*WHAT TO DO:* Each line in the data must be reproduced as written, except for any picture.

*RECORDS FOR THE TASK:*
══════════════════════════════
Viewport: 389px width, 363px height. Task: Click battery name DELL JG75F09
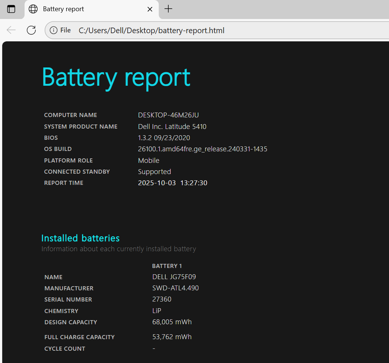tap(174, 277)
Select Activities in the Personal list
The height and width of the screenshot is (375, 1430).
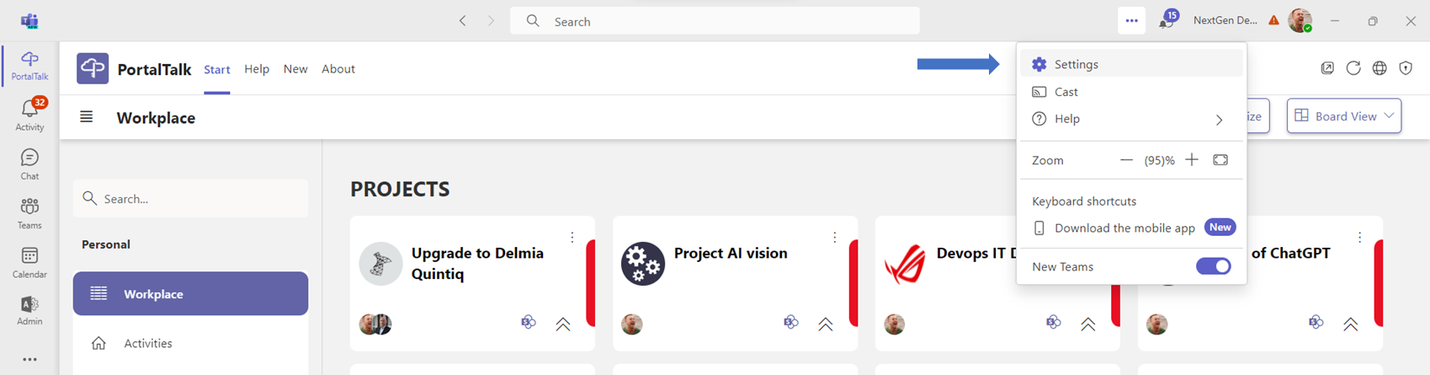pos(148,343)
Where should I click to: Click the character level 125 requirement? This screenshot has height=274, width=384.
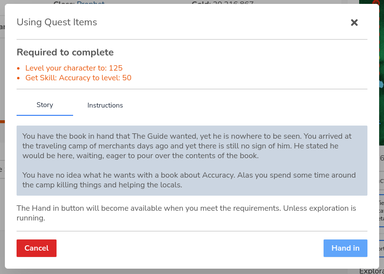(x=74, y=68)
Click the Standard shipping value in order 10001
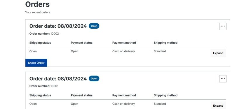The image size is (237, 111). (160, 104)
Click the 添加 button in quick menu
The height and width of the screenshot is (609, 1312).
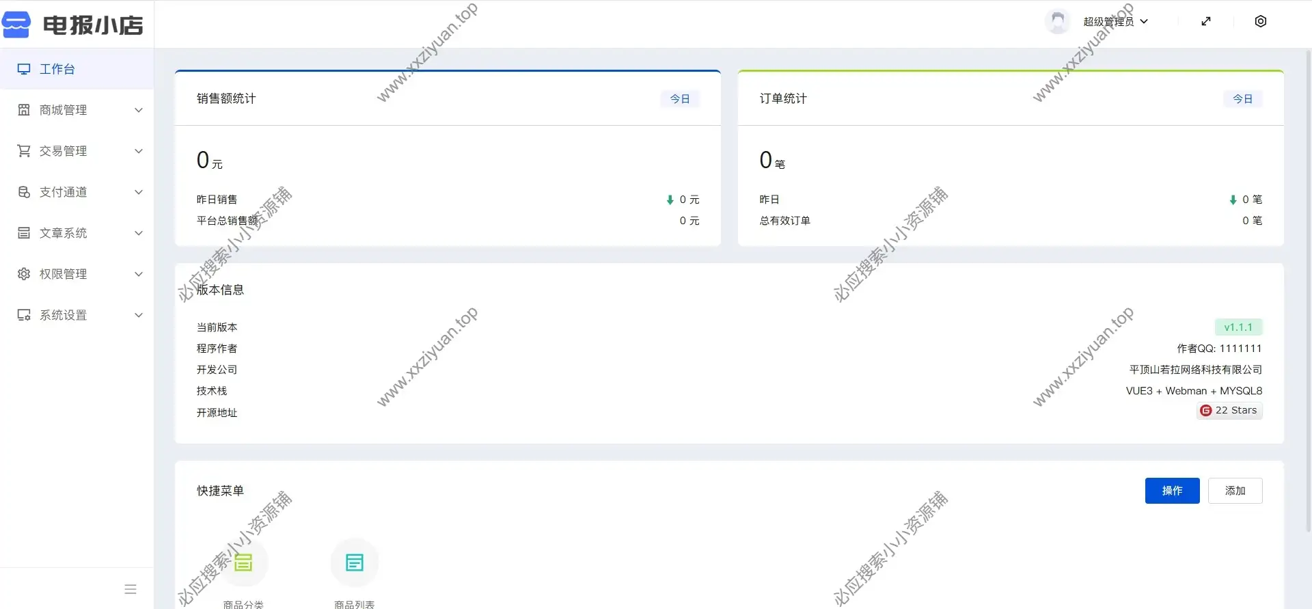point(1235,491)
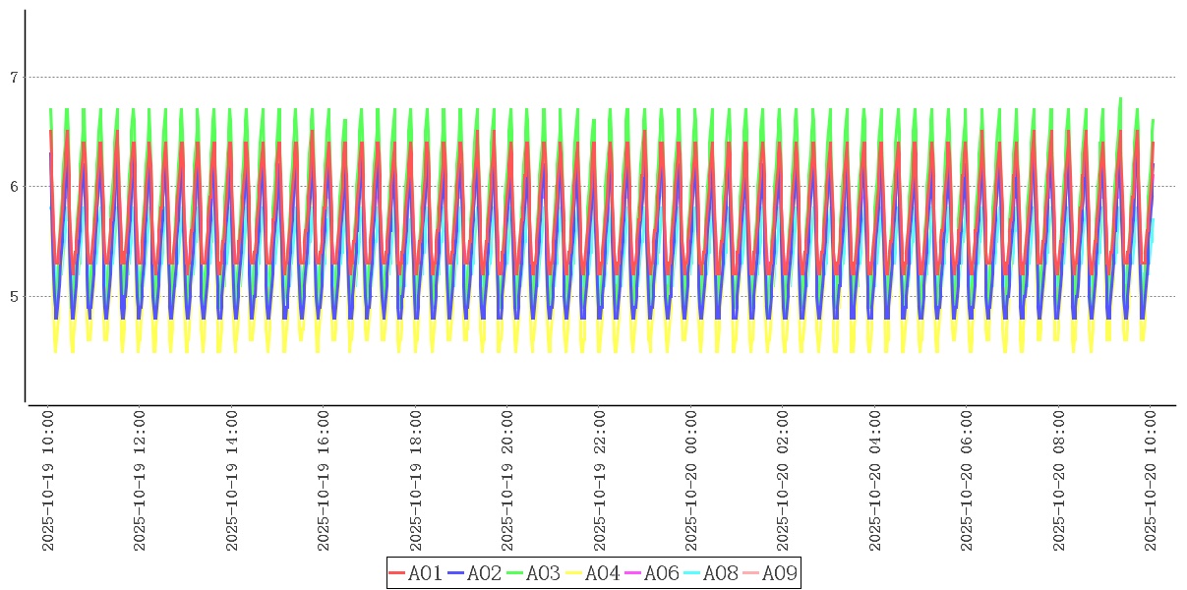Viewport: 1187px width, 590px height.
Task: Click the 2025-10-19 16:00 time label
Action: [x=324, y=481]
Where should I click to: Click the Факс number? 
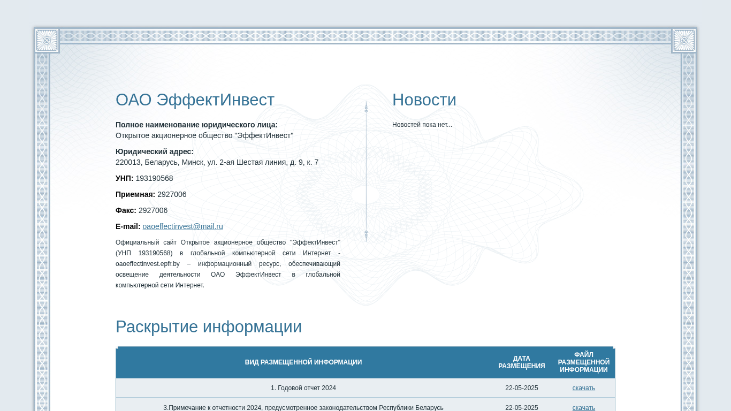coord(153,210)
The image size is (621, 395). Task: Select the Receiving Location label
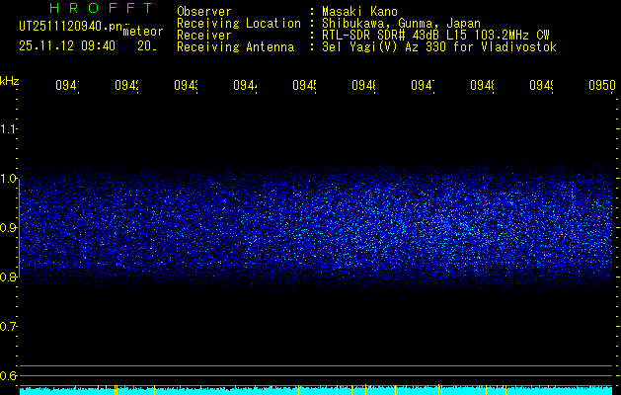239,23
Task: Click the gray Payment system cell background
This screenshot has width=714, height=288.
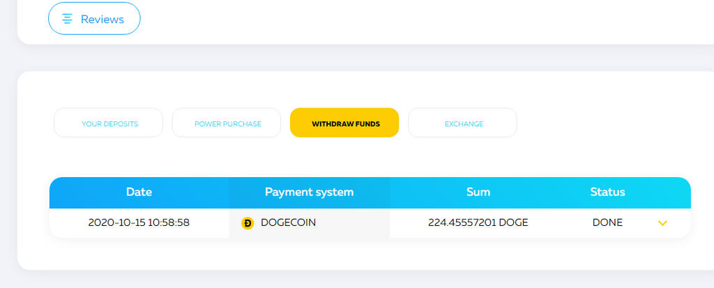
══════════════════════════════
*YOUR RESPONSE:*
Viewport: 389px width, 363px height. Task: Click battery name DELL JG75F09
tap(174, 277)
Select Activities in the Personal list
The height and width of the screenshot is (375, 1430).
pos(148,343)
Where should I click to: Click the character level 125 requirement? This screenshot has height=274, width=384.
(x=74, y=68)
Click the Standard shipping value in order 10001
The image size is (237, 111). (160, 104)
Click the 添加 button in quick menu
The height and width of the screenshot is (609, 1312).
point(1235,491)
Viewport: 1187px width, 590px height.
Task: Click the 2025-10-19 16:00 time label
Action: [x=324, y=481]
Where should I click to: Click the Факс number? 
coord(153,210)
The image size is (621, 395). Task: Select the Receiving Location label
239,23
Task: Click the gray Payment system cell background
This screenshot has width=714, height=288.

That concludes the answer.